[Stored data entries]
++++

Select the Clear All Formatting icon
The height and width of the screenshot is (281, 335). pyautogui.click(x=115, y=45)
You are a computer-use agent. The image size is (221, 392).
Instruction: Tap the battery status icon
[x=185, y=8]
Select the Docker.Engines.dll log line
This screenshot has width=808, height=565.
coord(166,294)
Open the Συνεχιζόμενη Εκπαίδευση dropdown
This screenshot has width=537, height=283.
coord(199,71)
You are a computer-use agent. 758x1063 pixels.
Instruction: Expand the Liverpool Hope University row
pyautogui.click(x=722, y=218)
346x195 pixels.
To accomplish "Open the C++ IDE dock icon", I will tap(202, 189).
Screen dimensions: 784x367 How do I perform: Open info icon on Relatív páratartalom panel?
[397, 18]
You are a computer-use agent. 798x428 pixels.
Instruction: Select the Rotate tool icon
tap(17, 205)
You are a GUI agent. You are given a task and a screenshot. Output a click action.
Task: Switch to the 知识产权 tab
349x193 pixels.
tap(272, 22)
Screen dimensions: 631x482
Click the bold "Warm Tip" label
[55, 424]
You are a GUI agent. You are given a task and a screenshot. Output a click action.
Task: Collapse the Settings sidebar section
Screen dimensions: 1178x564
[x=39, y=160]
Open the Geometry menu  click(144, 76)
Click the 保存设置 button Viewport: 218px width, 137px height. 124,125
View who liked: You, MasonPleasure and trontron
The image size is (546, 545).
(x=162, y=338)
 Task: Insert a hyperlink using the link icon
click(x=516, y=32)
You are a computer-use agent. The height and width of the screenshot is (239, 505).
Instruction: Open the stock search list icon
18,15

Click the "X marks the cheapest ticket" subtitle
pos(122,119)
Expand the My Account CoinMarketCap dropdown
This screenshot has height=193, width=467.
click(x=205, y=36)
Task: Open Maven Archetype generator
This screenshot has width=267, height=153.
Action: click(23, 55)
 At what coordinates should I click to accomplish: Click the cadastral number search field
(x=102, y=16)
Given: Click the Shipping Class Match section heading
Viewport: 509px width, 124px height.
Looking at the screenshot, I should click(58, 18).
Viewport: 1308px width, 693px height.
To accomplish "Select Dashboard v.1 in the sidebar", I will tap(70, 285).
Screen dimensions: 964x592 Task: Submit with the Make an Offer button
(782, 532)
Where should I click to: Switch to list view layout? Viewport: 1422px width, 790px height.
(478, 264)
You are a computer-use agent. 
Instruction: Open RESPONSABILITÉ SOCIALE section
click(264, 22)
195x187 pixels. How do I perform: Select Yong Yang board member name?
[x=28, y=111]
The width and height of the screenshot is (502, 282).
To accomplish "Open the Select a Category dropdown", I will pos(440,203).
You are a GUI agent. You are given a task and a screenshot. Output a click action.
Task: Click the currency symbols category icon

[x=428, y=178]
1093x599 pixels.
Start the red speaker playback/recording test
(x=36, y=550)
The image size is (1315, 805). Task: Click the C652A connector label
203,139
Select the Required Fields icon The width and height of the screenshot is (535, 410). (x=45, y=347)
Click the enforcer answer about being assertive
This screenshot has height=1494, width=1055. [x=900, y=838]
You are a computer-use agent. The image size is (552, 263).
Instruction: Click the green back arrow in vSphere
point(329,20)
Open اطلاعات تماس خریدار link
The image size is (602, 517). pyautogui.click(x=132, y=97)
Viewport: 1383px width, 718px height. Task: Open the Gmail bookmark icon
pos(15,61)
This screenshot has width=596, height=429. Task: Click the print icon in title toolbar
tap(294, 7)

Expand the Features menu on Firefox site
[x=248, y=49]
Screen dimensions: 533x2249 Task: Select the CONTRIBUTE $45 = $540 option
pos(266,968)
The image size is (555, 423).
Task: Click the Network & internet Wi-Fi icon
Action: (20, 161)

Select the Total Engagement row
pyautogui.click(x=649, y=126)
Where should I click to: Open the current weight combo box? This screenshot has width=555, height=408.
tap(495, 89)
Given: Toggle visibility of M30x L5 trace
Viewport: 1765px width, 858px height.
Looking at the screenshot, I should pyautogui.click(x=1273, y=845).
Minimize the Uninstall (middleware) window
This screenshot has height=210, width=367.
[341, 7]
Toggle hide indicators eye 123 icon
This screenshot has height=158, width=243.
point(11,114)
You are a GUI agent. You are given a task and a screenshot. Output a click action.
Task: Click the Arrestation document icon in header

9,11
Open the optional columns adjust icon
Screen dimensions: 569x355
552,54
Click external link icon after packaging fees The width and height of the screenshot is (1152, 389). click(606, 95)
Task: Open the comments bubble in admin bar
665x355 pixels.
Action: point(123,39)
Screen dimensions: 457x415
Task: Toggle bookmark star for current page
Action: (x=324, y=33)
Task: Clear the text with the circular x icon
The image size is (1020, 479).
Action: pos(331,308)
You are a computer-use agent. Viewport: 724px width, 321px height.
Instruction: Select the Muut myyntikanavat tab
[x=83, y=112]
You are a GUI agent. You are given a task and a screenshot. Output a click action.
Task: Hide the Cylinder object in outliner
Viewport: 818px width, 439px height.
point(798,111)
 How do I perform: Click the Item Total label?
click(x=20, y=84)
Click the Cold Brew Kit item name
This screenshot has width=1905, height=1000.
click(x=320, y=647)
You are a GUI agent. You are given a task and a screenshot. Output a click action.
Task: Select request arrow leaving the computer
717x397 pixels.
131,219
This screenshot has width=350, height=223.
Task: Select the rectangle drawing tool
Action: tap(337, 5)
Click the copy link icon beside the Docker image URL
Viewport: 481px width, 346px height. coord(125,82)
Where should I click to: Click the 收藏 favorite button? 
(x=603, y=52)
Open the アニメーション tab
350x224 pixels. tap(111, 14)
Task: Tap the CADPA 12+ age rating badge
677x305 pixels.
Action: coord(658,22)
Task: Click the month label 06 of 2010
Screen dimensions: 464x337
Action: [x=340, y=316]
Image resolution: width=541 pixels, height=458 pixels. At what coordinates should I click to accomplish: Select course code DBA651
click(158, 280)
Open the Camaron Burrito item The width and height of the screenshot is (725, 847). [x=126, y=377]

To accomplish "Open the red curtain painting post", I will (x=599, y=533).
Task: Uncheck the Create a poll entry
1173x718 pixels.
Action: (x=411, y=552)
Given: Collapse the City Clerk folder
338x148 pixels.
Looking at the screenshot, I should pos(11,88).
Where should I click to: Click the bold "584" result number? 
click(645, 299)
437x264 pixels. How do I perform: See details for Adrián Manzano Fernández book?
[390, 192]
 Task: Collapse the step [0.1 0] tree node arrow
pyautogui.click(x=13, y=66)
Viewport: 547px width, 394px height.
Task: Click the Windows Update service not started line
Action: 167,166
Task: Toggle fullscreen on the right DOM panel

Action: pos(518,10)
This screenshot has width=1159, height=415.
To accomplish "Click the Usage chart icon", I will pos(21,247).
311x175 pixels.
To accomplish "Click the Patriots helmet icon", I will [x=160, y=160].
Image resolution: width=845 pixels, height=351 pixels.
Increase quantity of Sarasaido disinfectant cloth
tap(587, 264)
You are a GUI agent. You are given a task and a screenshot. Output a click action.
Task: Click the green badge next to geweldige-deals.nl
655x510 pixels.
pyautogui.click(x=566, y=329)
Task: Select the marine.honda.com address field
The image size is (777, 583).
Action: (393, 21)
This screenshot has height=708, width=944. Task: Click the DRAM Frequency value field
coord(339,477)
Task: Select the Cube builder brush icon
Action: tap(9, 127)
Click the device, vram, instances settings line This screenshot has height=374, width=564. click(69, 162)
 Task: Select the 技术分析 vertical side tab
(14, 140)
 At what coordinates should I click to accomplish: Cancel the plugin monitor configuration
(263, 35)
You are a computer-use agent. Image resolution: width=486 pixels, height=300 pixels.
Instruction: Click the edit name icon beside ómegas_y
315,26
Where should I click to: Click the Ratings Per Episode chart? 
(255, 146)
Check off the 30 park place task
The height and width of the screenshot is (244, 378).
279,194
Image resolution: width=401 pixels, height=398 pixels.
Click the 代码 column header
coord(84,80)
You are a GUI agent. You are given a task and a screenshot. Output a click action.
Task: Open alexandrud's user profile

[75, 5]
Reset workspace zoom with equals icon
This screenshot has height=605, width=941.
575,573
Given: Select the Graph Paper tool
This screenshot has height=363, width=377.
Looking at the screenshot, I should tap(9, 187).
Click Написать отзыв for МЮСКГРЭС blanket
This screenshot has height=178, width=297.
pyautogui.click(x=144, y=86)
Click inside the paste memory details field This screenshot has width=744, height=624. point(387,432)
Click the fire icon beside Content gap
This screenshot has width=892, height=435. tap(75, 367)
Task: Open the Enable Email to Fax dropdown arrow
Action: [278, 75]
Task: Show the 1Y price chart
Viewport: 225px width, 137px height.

++++

What you should do: Could you report how many lines in the data above include the word "computer"? Give the number and nothing more.

Result below: 9